More than 30 million people were displaced within their own countries last year, says a new report.
The Internal Displacement Monitoring Center and the Norwegian Refugee Council cite conflict, criminal violence and natural disasters as the driving force behind the uprooting of tens of millions.
“When a family is pushed out of their home, sometimes for years, it is a sign something is wrong in a nation, the locality, but also in international relations,” Norwegian Refugee Council Director-General Jan Egeland told reporters at the launch of the report Monday.
Nearly seven million people were newly displaced last year alone.
The Democratic Republic of Congo topped the list of conflict-driven dislocation, with more than 922,000 new IDPs in 2016, exceeding Syria and Iraq, which came second and third, respectively.
Egeland said North and South Kivu and Kasai province were responsible for much of the displacements. He said despite a massive international presence in eastern Congo, the United Nations has its largest peacekeeping mission there with 22,000 troops and police, funding for humanitarian appeals has dwindled and the Congo’s problems have fallen off the top of the international agenda.

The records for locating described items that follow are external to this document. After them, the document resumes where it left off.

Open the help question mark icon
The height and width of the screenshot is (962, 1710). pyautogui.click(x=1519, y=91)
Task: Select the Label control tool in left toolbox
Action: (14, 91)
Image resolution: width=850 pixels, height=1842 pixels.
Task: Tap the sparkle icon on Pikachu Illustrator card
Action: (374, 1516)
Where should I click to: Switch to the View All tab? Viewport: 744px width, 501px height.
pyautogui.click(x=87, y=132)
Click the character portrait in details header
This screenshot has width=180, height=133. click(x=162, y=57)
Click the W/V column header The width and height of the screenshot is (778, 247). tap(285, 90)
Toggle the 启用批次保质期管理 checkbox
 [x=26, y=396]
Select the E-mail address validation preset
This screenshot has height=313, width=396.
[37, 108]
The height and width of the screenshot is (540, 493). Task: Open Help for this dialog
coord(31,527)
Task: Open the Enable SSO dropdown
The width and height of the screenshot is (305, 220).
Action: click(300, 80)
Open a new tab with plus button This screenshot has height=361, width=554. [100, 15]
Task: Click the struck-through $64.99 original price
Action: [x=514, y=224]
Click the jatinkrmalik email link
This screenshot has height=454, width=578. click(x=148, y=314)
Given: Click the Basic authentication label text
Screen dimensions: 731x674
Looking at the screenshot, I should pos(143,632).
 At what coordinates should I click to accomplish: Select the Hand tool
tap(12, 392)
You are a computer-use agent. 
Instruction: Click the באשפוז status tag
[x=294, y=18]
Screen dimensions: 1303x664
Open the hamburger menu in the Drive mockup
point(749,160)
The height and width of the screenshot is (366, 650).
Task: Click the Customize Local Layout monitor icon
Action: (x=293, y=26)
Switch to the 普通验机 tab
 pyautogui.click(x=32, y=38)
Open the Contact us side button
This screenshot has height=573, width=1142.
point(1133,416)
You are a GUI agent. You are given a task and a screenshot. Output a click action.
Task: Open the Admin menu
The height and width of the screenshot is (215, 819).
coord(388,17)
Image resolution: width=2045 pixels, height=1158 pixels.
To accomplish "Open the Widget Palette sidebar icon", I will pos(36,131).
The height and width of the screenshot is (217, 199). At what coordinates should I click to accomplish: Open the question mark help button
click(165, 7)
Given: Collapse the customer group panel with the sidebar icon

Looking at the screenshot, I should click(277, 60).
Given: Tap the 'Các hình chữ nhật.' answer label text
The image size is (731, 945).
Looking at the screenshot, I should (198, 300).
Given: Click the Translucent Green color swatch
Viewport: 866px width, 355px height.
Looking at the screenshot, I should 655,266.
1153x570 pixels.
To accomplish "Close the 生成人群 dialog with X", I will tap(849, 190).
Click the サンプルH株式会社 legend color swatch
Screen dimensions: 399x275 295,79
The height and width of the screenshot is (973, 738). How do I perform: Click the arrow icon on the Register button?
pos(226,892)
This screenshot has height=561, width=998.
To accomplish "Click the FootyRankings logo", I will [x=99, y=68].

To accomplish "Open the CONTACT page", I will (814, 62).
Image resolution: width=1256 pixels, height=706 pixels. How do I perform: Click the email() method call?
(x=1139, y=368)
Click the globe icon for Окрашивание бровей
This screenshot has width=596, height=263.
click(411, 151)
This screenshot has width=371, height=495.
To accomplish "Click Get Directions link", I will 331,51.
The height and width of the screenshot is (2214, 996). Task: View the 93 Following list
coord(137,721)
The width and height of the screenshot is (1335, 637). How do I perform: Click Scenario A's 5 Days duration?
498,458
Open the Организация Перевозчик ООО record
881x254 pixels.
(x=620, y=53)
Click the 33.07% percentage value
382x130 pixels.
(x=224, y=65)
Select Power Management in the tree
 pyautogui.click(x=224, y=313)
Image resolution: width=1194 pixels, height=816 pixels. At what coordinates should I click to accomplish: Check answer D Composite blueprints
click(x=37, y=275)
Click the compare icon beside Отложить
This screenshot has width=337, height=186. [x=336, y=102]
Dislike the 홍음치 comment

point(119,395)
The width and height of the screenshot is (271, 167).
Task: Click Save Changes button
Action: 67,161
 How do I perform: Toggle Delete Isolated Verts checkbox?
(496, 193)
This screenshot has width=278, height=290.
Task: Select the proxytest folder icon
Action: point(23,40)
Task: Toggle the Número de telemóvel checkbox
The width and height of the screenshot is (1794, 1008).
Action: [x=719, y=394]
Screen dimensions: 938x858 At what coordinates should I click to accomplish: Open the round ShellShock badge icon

The other countries topping the list were Syria (824,000 displaced), Iraq (659,000), Afghanistan (653,000), Nigeria (501,000) and Yemen (478,000).
“In 2016, one person every second was forced to flee their home inside their own country,” Egeland said. “Internally displaced people now outnumber refugees by two to one,” he added.
“We need to acknowledge that without the right kind of support and protection, a person internally displaced today may become a refugee, an asylum seeker or an international migrant tomorrow,” said Alexandra Bilak, IDMC director.
Criminal violence is fueling displacement in places like Central America, where drug violence caused more than 200,000 new movements in 2016 in El Salvador.
Storms, floods, drought, wildfires and other natural disasters are also forcing people from their homes. The numbers are on the rise, with three times as many people displaced due to these factors in 2016 than in 2015. Researchers fear these figures will grow as countries cope with climate change and more extreme weather events.
Bilak said the international political response and funding is not in line with the needs and must be dramatically scaled up.